I am very sorry that I have a lot of questions, and English is not my native language

An immediate issue is that you have volatility shocks in a model approximated at first order. Those shocks will drop out of the model during linearization. You can see this in the horizontal likelihood lines that indicate the variances are not identified. That may cause all your problems.

First of all thank you.
Yes, as you said I introduced uncertainty shocks into the model. So I would like to ask, how should we estimate a model that includes uncertainty shocks? Should I use SMM? I can’t find the relevant dynare code.

You can either estimate the exogenous process separately as in e.g. Born/Pfeifer (2014) and then estimate the rest of the model using SMM or GMM. Or you can try using SMM/GMM for the full model as in Basu/Bundick (2017).

Hi jpfeifer,
Thanks for your kind answer
According to your suggestion, I started to modify the code of Born/Pferfer (2014) according to my model. However, when I use dynare5.0 and above, there is “out of of memory”. But if you use dynare4.5, it works, but the results are problematic. It’s difficult for me to change the equipment. Do you have any suggestions?

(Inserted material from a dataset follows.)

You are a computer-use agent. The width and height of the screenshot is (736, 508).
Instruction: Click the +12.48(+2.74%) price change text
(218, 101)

What is the exact error message you are getting?

Dear Jpfeifer,

I ran it successfully with version 4.6.4, but I found that fval never improved when I used csminwel. I modified the smm_diff_function function accordingly. And my estimation code is:

    x_start=[rho_sa,eta_a,rho_a,eta_kb,rho_skb,rho_kb,eta_z,rho_sz,rho_z,chi_ccyb,chi_ltve,chi_ltvi,sigma_z_ss,sigma_a_ss,sigma_kb_ss]; %use calibration as starting point
    target=[moments_emp]; %define target moments
    %optimizer options
    H0 = 1e-2*eye(length(x_start)); %Initial Hessian 
    crit = 1e-7; %Tolerance
    nit = 1000; %Number of iterations
    %make sure Dynare does not print out stuff during runs
    options_.nocorr=1;
    options_.noprint=1;
    options_.verbosity=0;

  %  options_.qz_criterium = 1+1e-6; %required because it is empty by default, leading to a crash in k_order_pert
    [shock_mat]=generate_FGRU_shocks(estimation_replications,winsorizing_dummy);
    [fhat,xhat] = csminwel(@smm_diff_function,x_start,H0,[],crit,nit,target,estimation_replications,shock_mat(:,:,1:estimation_replications),M_,oo_,options_);

May I ask what the reason is? How to improve it ?

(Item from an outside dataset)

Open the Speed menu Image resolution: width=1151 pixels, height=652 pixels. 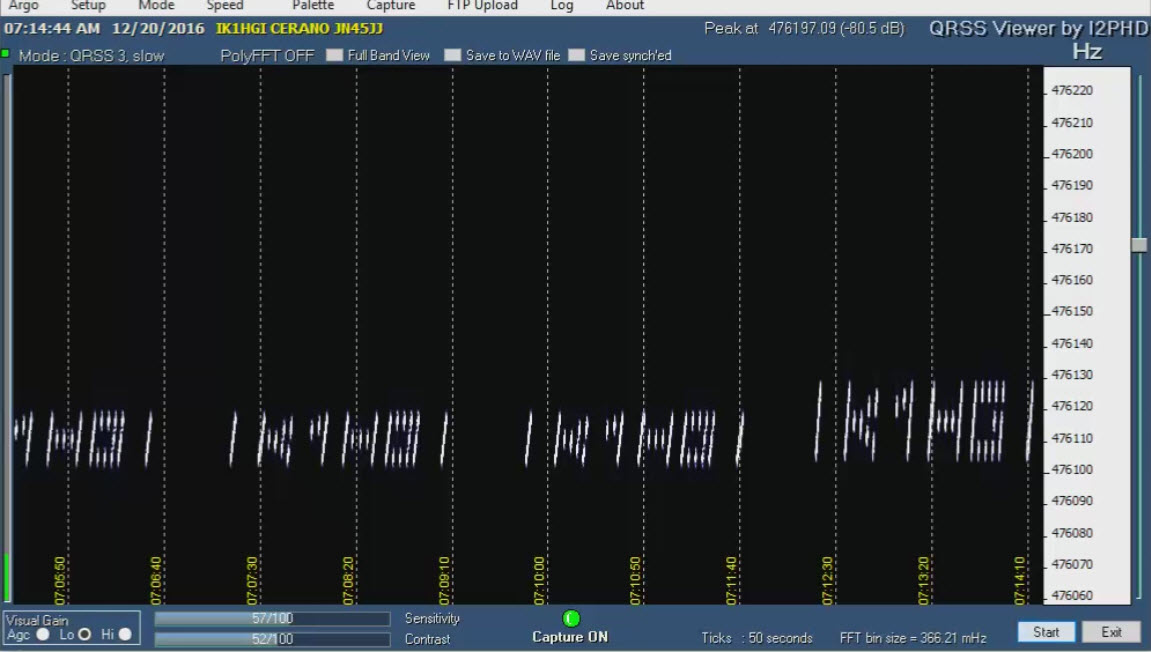[225, 6]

And I use the Born & Pfeifer(2014) code to test, I change x_start, every time the estimated result is exactly the same as x_start. In my opinion, if I set x_start differently, I should estimate the same result. Why?

Thanks

With the information you provided, it’s impossible to tell. What you describe sounds very much like you are triggering an internal error code.